The border between natural and urban environments has been of interest lately. Plants, especially flowers are always present.
Trial and error is important. Re-contextualizing pieces of pictures into alternate realities can be a struggle. Scraps are, on some level, always scraps. I integrate them into the painting, yet something remains of their past lives. They speak of other pictures than mine. I like having this other voice in my paintings. It brings unanticipated questions to the conversation, and leads me in new directions, up side canyons, and down dead end alleys. My work is as much a product of discoveries made while making it, as it is deliberate. It is more orchestrated than fully controlled.

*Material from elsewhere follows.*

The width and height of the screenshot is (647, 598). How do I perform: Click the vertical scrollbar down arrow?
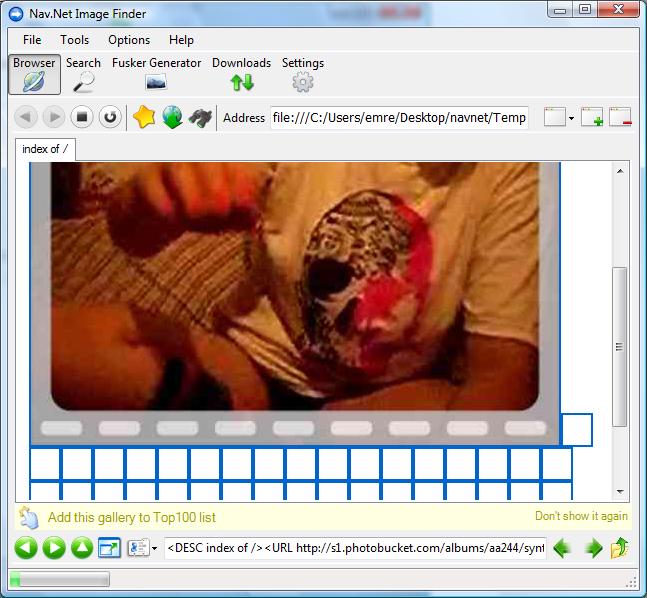(621, 491)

Born, raised and currently residing in Albuquerque, New Mexico, Karsten Creightney received his BA from Antioch College in Yellow Springs, Ohio. He subsequently completed the Professional Printer Training Program at the Tamarind Institute and received an MFA in painting from the University of New Mexico.
His work is in the collection of the Arkansas Arts Center, Cleveland Museum of Art, Detroit Institute of Arts, Flint Institute of Arts, Fort Wayne Museum of Art, Kalamazoo Institute of Arts, Minneapolis Institute of Arts, Nelson-Atkins Museum of Art, Springfield (MO) Art Museum and numerous other institutions.
The Flint Institute of Art organized the artist’s first museum one-person exhibit in 2012, showing approximately thirty works on paper.